There’s a girl playing with a ball. The grass is green, the sky is blue, and you are watching. You must be somewhere near the ocean; a seabird flies overhead.
2.
The girl on the grass is the leader of the team; she’s better somehow, and they follow her. The sound of the gulls is maddening, or it would be if the field of play weren’t so compelling. You clap and clap and clap; you grin and grin and try to stop but you can’t.
3.
The sound of applause condensates and forms a fragile hive, ephemeral green so translucent you can see the cars, inert as dead asteroids, behind it. There is nothing more to hear, no wind, no breath. The stilled ball glints in the air, faceted like the eyes of a mantis.
4.
Over the grass, the girl is running. Is she the one? The lovely princess, the one they’ll flaunt and tie to a rock, her mythic flanks as smooth as real skin, her nipples salt-wet and pink in the glare of the sea?
5.
A small girl is alone with a ball at the end of an open field. You walk toward her, nonchalant, sweating.
6.
a team, yoked and waiting
for the word: twenty-four eyes
full of lashed consent roll
toward you, the bloom of self-
content, the One and Only
daughter, daughter, daughter
7.
The woman sits alone with her hands; she wasn’t Andromeda after all.
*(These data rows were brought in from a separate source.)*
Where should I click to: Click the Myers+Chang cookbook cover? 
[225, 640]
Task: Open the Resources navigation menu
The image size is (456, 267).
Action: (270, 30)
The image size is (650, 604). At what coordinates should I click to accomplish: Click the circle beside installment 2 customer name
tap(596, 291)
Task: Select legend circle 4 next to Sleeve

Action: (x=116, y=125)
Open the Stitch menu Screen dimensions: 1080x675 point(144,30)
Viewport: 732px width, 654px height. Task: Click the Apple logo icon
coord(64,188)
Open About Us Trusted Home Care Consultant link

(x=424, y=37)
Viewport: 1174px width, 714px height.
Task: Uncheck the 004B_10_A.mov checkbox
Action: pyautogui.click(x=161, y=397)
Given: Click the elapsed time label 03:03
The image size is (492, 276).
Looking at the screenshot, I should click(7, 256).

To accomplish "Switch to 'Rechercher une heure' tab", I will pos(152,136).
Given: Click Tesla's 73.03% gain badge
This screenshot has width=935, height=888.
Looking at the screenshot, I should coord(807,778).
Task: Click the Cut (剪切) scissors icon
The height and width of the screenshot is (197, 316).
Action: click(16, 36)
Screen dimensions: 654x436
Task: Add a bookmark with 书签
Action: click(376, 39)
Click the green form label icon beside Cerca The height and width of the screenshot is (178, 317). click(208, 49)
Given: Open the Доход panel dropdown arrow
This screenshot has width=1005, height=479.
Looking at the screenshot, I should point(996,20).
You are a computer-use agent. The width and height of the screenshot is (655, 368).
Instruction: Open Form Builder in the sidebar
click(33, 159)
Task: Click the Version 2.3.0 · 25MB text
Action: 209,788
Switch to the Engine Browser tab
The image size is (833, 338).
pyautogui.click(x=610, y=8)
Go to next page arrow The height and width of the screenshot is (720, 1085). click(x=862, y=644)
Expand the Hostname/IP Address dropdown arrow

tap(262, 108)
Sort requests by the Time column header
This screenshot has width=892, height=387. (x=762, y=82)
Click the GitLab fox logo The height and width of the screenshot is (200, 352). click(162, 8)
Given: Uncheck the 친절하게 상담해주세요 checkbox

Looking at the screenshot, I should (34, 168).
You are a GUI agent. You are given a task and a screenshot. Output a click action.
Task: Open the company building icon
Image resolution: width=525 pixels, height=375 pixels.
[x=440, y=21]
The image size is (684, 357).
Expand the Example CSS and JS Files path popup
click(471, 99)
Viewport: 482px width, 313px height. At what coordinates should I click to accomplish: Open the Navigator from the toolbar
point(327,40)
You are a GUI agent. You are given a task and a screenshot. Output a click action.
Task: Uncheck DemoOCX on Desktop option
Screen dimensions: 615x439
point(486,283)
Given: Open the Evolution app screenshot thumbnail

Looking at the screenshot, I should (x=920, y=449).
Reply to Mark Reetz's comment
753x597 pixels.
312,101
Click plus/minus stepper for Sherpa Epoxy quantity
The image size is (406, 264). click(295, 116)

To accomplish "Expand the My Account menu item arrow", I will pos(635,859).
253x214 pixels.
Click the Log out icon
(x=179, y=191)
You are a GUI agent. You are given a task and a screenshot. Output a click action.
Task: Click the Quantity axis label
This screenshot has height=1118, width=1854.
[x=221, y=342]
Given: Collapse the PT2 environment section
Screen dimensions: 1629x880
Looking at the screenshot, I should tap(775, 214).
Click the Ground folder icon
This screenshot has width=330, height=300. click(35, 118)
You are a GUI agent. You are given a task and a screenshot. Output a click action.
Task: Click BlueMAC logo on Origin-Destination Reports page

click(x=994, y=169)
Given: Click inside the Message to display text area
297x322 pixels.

She isn’t naked and isn’t really all that beautiful; she’s in some kind of rocky place with little atmosphere but it certainly isn’t Greece.You feel a bit of pity for her anyhow. Who put her here? Did she come of her own accord, whipping herself to escape velocity? Did anyone even mourn? The shadows here are long, and lengthening.
The ball rolls through the air in a lazy arc. The girls cheer, the crowd cheers, and the gulls cry out. You turn away; darkness will be here soon and with it, ten thousand nameless stars.